Concernant d’abord les revenus d’obligations, l’imposition s’effectue en deux temps : premièrement, un acompte de 24 % lors du versement des revenus puis imposition l’année suivante au barème de l’impôt sur le revenu après déduction de l’acompte versé précédemment.

Concernant, maintenant, les revenus d’actions ou de parts sociales, comme pour les revenus d’obligations, l’imposition s’effectue en deux temps.

En premier lieu, lors du versement des dividendes, l’établissement payeur prélève un acompte obligatoire de 21 % ainsi que les prélèvements sociaux.

En second lieu, les revenus vont être soumis l’année suivante au barème progressif de l’impôt sur le revenu après application d’un abattement de 40 % et de la déduction de l’acompte versé lors de la perception des revenus.

Fiscalité liée à l’acquisition de certaines valeurs mobilières

En effet, dans certaines situations, les acquisitions de valeurs mobilières peuvent se voir taxer au titre de la « taxe sur les transactions financières ». Il s’agit d’une taxe qui est appliquée lors de l’achat d’action d’une société française dont la capitalisation dépasse un milliard d’euros et dont le siège social se trouve en France.

Depuis le 1er janvier 2017, le montant de la taxe s’élève à 0,3 % de la valeur d’acquisition. A l’heure actuelle, la taxation n’est due que si l’acquisition donne lieu à un transfert de propriété.

Cependant, la loi de finance pour 2017 prévoit qu’à compter du 1er janvier 2018, la taxe ne sera plus conditionnée à un transfert de propriété.

Le démembrement comme stratégie de transmission du compte-titres

Le démembrement de propriété est la situation dans laquelle les droits sur un bien sont « séparés » : une personne appelée « usufruitier » détient un droit de jouissance et le « nu-propriétaire » détient le droit de disposer du bien. Lorsque l’usufruit et la nue-propriété sont détenus par une seule personne, nous parlons alors de pleine propriété.

Le démembrement de propriété appliqué aux comptes-titres

La pleine propriété du compte-titres confère à son titulaire la jouissance du compte ainsi que la perception des revenus afférents à celui-ci.

L’usufruit attribue à son propriétaire la jouissance du compte ainsi que la perception des revenus reliés.

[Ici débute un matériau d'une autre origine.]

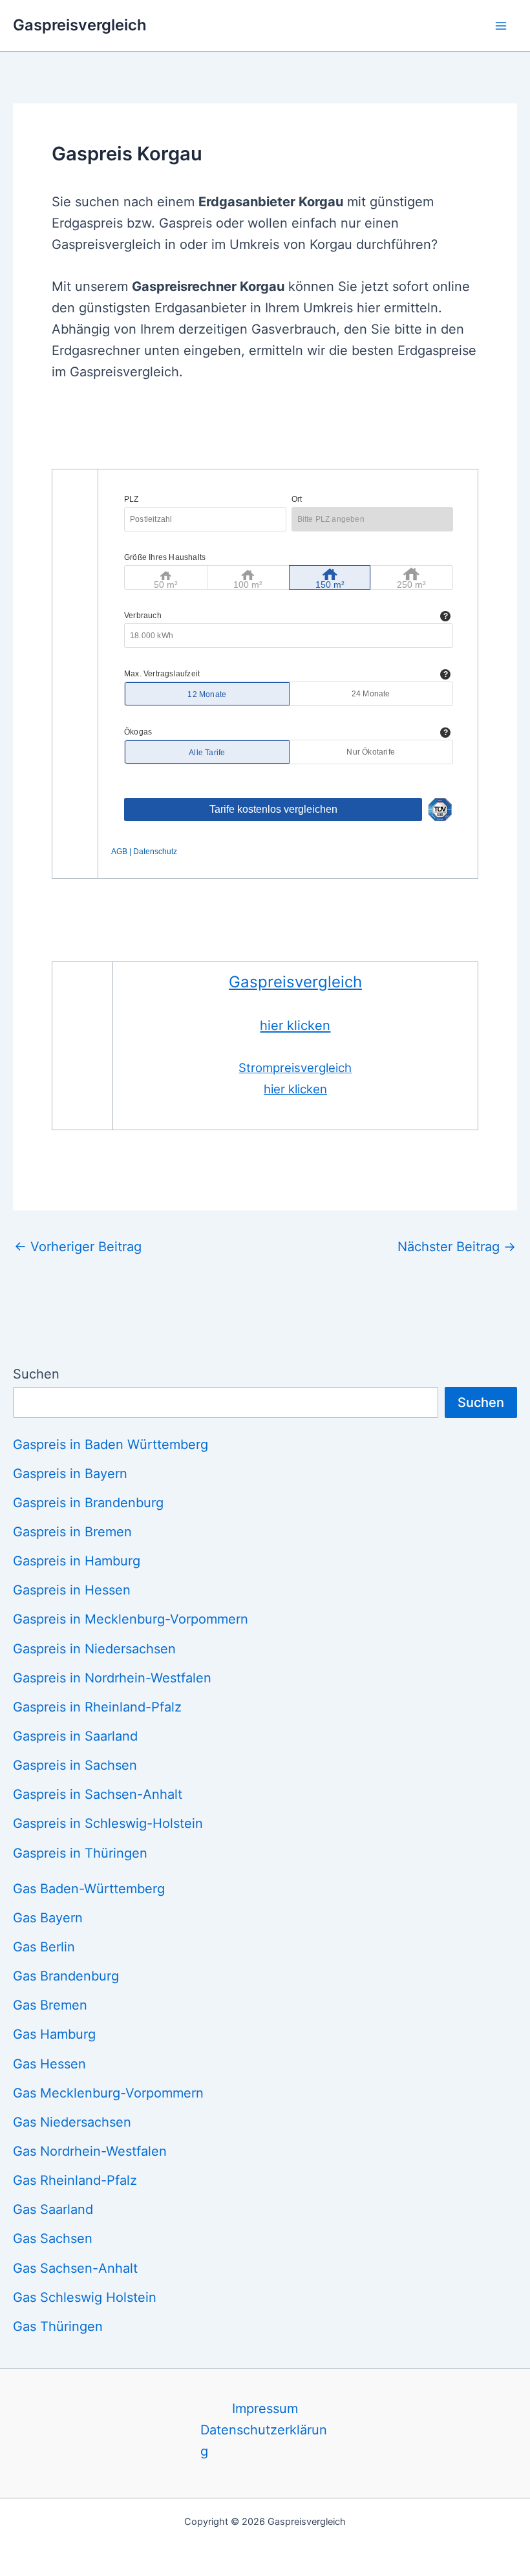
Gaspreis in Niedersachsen (94, 1649)
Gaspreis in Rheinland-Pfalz (97, 1707)
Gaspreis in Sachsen (75, 1765)
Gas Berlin (44, 1947)
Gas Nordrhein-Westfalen (90, 2151)
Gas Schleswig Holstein (84, 2297)
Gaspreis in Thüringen (80, 1853)
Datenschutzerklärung (263, 2440)
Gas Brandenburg (66, 1976)
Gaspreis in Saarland (75, 1736)
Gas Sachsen (52, 2238)
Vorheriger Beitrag (78, 1246)
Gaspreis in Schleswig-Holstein (108, 1823)
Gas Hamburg (54, 2034)
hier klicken (295, 1025)
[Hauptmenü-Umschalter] (501, 25)
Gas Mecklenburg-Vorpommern (108, 2093)
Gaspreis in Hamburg (76, 1561)
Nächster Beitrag (457, 1246)
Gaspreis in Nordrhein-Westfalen (112, 1678)
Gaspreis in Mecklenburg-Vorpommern (130, 1619)
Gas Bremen (50, 2005)
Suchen (36, 1374)
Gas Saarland (53, 2209)
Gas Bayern (48, 1918)
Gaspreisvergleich (80, 25)
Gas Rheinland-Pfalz (75, 2180)
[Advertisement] (287, 433)
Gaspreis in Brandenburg (88, 1502)
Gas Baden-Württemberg (89, 1888)
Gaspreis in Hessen (72, 1590)
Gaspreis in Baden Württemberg (110, 1444)
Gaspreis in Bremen (72, 1532)
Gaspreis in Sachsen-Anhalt (97, 1794)
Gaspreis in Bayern (70, 1473)
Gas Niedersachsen (72, 2122)
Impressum (265, 2408)
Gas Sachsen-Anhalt (75, 2268)
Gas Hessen (49, 2064)
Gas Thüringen (58, 2326)
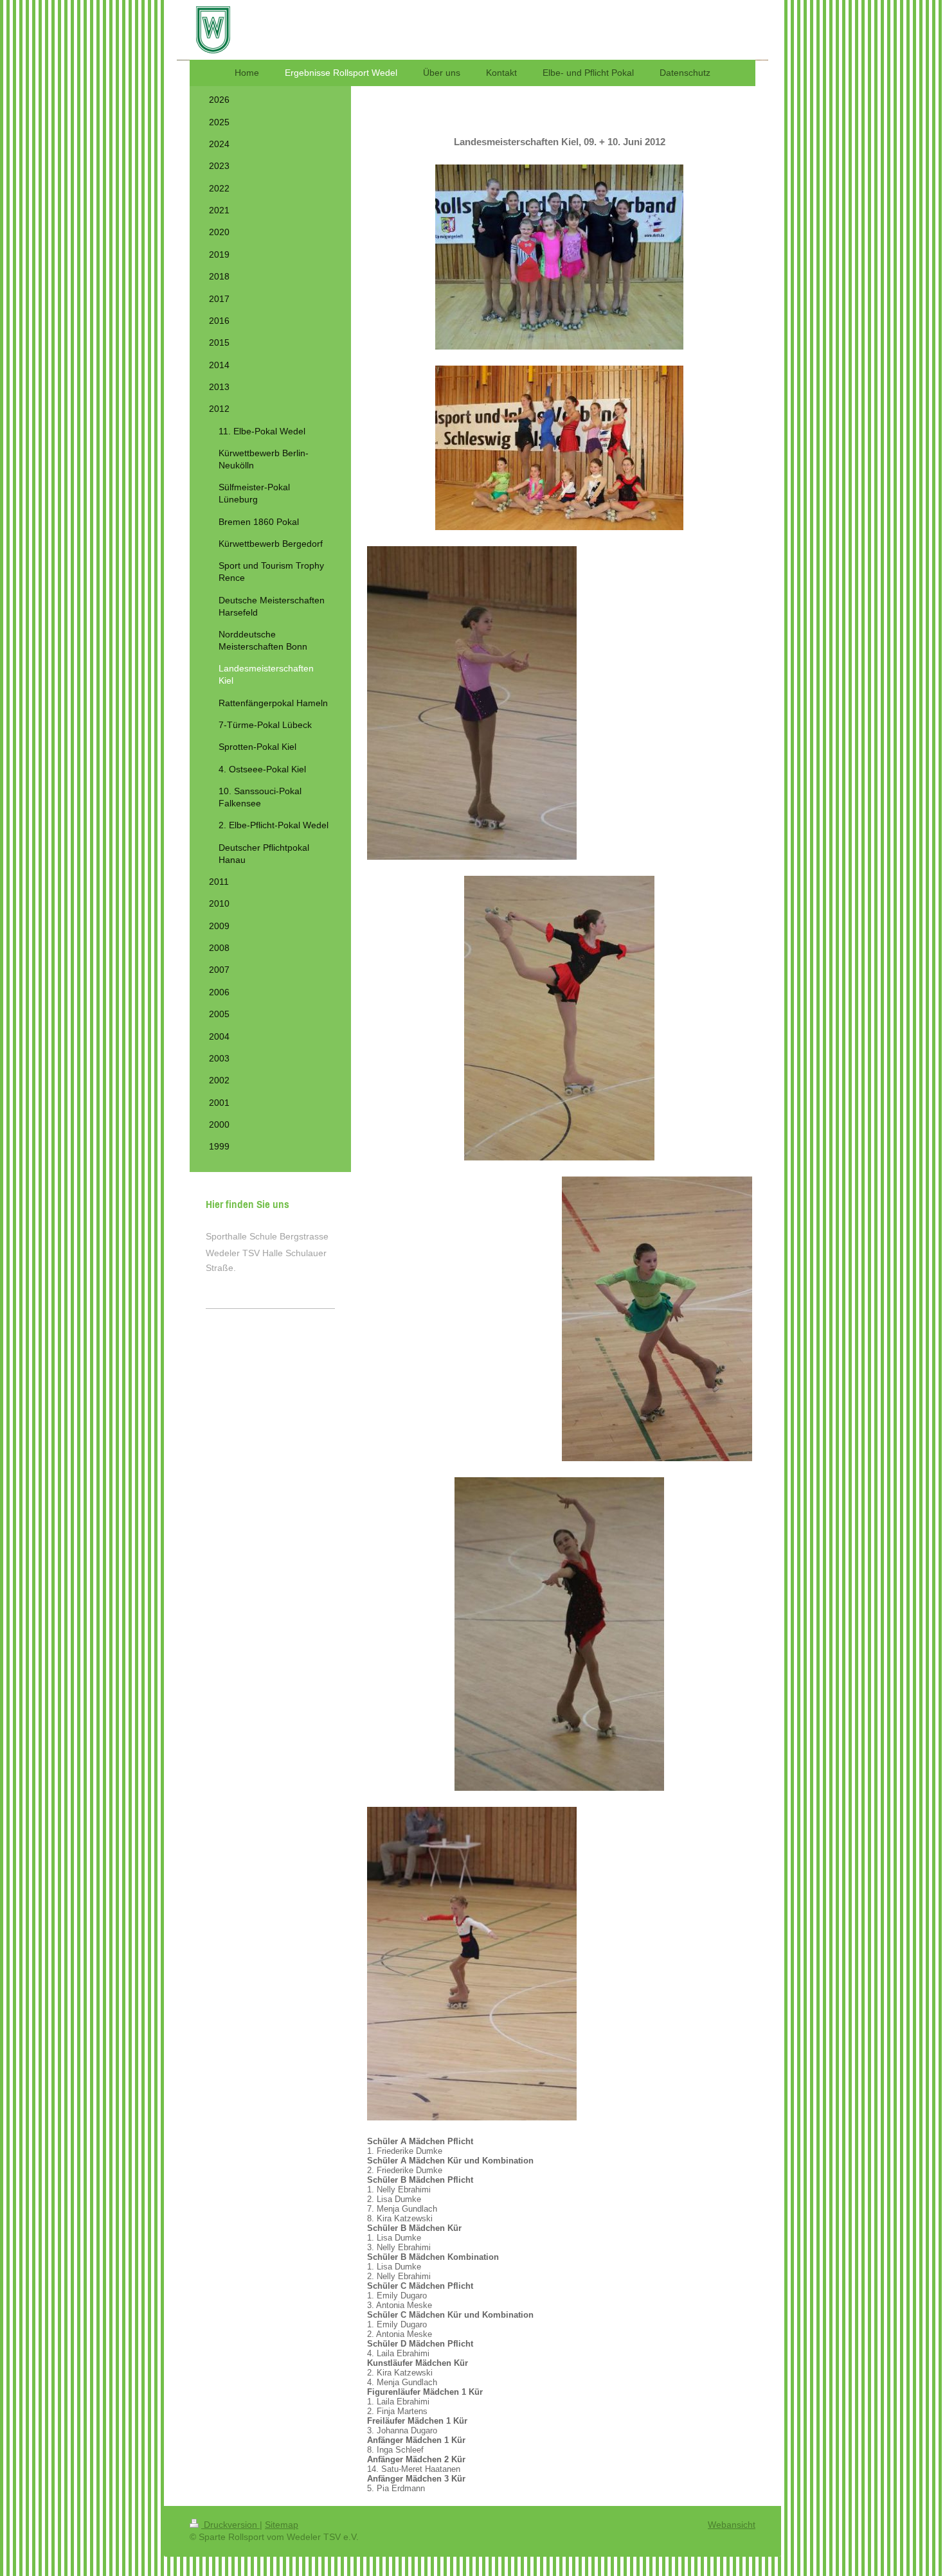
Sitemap (281, 2524)
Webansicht (731, 2524)
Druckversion (230, 2524)
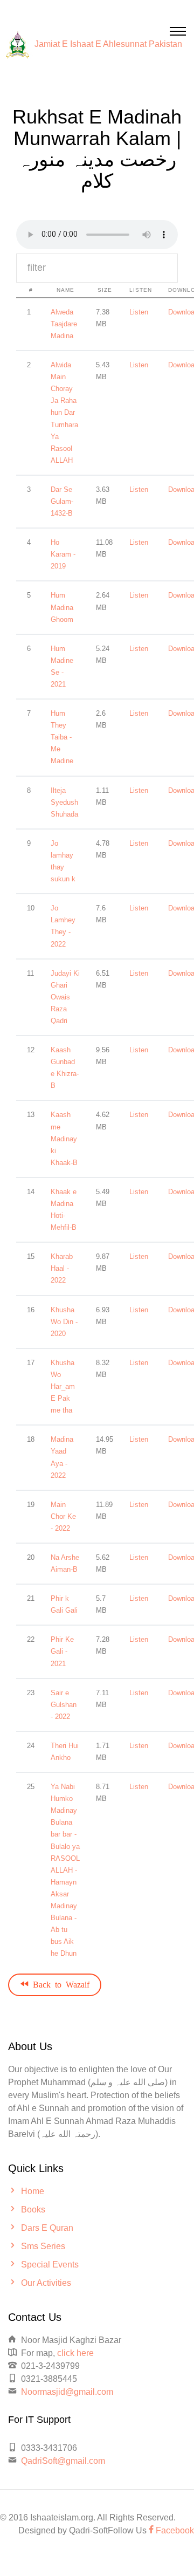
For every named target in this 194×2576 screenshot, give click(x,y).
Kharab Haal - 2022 (62, 1268)
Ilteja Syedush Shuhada (64, 802)
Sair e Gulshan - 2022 (64, 1705)
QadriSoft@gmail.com (63, 2460)
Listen (138, 312)
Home (32, 2191)
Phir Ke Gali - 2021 (62, 1651)
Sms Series (43, 2246)
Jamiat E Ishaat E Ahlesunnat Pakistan (108, 44)
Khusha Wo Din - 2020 (64, 1322)
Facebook (174, 2530)
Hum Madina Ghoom (62, 607)
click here (75, 2353)
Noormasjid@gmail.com (67, 2391)
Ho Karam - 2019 (63, 554)
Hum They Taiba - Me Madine (62, 737)
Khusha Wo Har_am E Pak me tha (63, 1386)
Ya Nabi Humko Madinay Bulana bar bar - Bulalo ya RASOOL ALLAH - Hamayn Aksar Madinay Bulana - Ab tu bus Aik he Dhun (65, 1870)
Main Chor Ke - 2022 (63, 1516)
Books (33, 2209)
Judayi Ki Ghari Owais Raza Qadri (65, 997)
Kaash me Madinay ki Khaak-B (64, 1138)
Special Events (50, 2264)
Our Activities (46, 2282)
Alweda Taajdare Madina (64, 324)
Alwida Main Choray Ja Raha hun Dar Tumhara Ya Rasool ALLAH (64, 412)
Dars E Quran (47, 2227)
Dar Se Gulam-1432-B (62, 501)
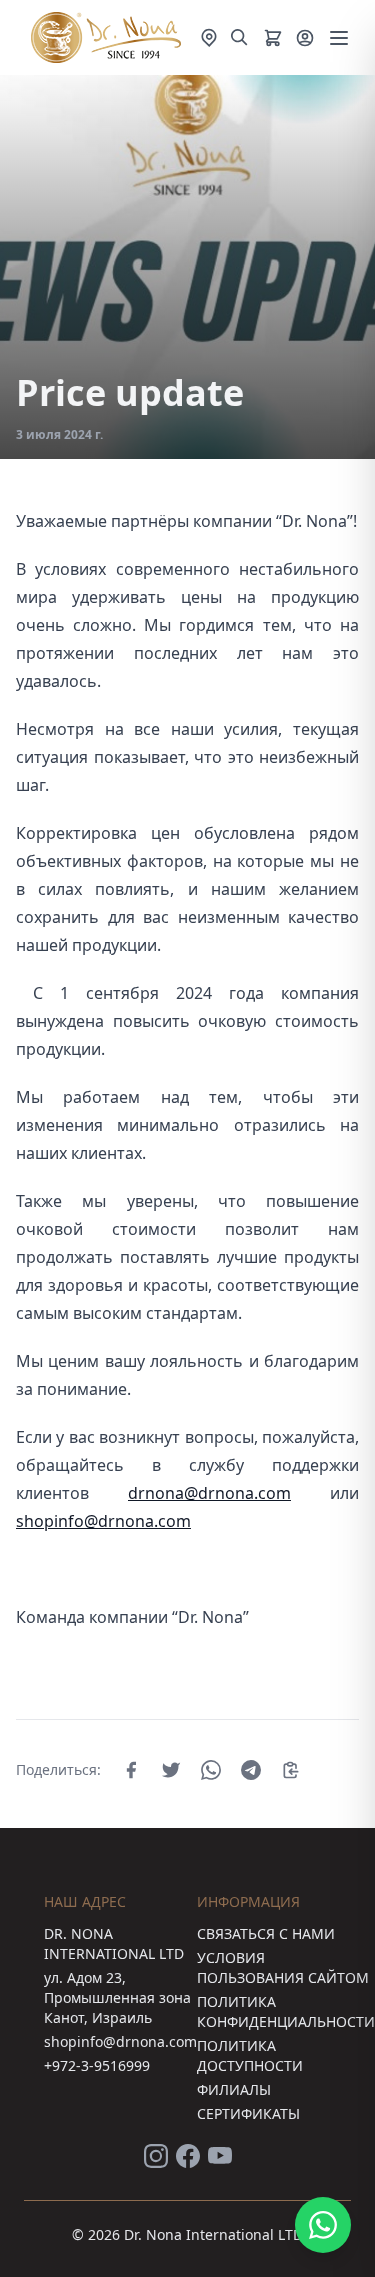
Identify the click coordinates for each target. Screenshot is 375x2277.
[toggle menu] (339, 38)
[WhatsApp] (211, 1770)
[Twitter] (171, 1770)
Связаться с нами (266, 1933)
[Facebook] (131, 1770)
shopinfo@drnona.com (103, 1521)
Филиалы (234, 2089)
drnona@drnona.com (209, 1493)
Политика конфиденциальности (286, 2011)
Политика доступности (250, 2055)
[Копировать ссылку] (291, 1770)
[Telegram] (251, 1770)
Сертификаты (248, 2113)
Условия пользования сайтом (283, 1967)
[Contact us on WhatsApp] (323, 2225)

Le nu-propriétaire, quant à lui, ne doit rien faire qui pourrait gêner l’exercice des droits de l’usufruitier. Si ce dernier vient à décéder, la pleine propriété se reconstituera alors entre les mains du nu-propriétaire en franchise de droit (art 1133 du Code Général des Impôts).

Transmission

Le compte-titres ne prend pas fin avec le décès de son titulaire. Il est transmis à ses héritiers. Alors, ceux-ci ont le choix entre le vendre ou le conserver. Les héritiers devront s’acquitter des droits de successions relatifs à cette transmission.

C’est alors que le démembrement de propriété apparaît comme une technique d’optimisation de la transmission. En effet, il va permettre au propriétaire de donner par anticipation la nue-propriété des comptes-titres à ses héritiers tout en conservant l’usufruit et donc les revenus.